▶ Exercise description
Every line from the one containing "How do I perform: Click" to the end of the records below, written out word for word, is the whole answer.

Items listed in a dataset:
::::
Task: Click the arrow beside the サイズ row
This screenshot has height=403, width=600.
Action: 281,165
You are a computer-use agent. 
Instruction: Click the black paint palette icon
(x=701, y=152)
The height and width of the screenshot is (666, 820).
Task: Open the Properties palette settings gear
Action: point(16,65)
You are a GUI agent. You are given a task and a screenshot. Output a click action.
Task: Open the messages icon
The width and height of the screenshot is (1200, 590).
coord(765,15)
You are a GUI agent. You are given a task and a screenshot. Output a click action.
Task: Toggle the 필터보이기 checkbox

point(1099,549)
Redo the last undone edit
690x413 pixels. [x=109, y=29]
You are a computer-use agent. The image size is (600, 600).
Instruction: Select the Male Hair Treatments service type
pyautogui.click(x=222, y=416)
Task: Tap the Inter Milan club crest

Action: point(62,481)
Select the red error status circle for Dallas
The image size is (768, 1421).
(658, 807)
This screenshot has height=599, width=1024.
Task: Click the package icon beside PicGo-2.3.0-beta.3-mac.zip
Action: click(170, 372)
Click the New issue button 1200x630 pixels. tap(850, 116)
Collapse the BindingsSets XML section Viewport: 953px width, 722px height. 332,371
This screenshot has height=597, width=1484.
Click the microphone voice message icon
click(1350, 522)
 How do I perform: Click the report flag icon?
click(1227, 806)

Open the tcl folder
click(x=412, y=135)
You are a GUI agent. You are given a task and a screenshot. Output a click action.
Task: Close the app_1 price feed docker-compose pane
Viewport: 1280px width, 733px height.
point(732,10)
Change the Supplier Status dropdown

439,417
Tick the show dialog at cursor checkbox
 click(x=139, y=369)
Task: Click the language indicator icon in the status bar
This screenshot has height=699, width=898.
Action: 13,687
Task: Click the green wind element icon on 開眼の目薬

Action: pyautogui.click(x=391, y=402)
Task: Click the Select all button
::::
▶ Exercise output
 How do I perform: Click the report flag icon?
click(1227, 806)

Open the tcl folder
click(x=412, y=135)
You are a GUI agent. You are given a task and a screenshot. Output a click action.
Task: Close the app_1 price feed docker-compose pane
Viewport: 1280px width, 733px height.
point(732,10)
Change the Supplier Status dropdown

439,417
Tick the show dialog at cursor checkbox
 click(x=139, y=369)
Task: Click the language indicator icon in the status bar
This screenshot has height=699, width=898.
Action: 13,687
Task: Click the green wind element icon on 開眼の目薬

Action: pyautogui.click(x=391, y=402)
Task: Click the Select all button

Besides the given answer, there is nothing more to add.